Search the entries below for the word "radio" and copy each line that has it.

### [Extracted records]

# # # #

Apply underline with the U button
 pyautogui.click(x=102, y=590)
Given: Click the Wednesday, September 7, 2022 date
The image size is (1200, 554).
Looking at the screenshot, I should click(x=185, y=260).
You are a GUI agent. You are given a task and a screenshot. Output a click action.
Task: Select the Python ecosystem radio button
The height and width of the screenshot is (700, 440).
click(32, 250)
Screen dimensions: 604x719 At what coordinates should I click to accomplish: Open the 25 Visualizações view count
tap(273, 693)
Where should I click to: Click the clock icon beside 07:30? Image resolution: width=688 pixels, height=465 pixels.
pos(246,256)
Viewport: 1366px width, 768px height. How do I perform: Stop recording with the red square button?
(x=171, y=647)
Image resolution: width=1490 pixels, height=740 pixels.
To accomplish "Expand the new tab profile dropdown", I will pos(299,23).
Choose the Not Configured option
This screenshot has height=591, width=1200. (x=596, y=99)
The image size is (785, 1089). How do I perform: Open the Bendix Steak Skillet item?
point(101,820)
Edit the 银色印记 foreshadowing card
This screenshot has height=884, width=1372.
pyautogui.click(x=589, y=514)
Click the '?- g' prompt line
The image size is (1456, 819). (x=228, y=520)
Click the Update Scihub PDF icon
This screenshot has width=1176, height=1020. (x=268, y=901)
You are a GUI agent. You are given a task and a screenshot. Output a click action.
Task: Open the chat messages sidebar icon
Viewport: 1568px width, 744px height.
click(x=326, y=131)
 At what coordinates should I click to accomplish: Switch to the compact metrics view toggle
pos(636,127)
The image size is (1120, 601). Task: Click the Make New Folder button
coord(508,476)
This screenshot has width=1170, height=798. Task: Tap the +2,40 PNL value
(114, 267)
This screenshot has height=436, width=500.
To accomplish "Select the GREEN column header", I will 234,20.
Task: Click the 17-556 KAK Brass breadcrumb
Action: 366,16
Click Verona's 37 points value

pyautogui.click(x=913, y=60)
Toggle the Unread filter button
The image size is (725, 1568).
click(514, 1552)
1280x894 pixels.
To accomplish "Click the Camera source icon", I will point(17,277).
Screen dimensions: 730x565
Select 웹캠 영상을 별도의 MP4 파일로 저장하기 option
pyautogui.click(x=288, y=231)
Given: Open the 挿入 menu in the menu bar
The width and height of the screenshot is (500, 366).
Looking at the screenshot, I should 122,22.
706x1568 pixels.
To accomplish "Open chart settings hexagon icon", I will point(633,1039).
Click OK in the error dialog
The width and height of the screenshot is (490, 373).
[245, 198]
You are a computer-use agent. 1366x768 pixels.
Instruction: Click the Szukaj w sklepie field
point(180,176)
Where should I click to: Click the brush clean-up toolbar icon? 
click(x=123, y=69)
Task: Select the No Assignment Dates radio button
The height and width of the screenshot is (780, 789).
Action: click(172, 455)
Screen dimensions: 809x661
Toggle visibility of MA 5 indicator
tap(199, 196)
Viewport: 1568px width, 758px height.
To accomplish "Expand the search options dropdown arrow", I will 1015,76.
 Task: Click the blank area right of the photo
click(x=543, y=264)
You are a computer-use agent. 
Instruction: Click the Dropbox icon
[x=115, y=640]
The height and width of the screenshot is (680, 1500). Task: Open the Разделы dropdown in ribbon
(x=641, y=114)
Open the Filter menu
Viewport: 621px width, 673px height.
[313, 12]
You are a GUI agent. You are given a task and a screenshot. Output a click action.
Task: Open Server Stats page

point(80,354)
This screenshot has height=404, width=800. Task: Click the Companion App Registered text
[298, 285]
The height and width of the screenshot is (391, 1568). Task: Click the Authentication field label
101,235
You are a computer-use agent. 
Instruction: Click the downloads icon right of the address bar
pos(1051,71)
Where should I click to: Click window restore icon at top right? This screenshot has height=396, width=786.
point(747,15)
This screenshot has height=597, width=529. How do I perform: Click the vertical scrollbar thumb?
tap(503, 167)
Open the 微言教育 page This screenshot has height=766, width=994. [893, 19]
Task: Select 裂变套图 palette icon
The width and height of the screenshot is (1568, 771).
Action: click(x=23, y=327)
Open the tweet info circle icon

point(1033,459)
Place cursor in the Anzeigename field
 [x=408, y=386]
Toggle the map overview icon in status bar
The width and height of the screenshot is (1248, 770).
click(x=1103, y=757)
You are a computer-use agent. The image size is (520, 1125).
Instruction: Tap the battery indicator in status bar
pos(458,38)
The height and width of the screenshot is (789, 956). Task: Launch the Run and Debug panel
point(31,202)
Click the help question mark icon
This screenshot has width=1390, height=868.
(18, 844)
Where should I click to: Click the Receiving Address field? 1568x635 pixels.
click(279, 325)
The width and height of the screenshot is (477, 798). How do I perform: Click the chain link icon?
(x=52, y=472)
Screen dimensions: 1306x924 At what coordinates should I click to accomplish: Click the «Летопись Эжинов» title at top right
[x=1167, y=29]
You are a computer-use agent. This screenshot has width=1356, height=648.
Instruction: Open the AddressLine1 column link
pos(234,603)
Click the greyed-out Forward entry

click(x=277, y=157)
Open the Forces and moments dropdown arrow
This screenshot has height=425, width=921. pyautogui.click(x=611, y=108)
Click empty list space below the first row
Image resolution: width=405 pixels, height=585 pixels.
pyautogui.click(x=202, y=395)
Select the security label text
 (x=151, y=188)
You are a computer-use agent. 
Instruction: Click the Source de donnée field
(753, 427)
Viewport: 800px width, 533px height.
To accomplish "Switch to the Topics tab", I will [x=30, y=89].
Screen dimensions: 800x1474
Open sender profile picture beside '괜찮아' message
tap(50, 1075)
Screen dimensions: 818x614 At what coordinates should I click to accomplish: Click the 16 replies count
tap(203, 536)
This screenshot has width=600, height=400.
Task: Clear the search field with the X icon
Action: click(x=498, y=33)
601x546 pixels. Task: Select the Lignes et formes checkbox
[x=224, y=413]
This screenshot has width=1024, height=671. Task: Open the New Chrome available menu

# # # #

### [SOLUTION FOR THIS PROBLEM]
Task: Select the Python ecosystem radio button
Task: Select the No Assignment Dates radio button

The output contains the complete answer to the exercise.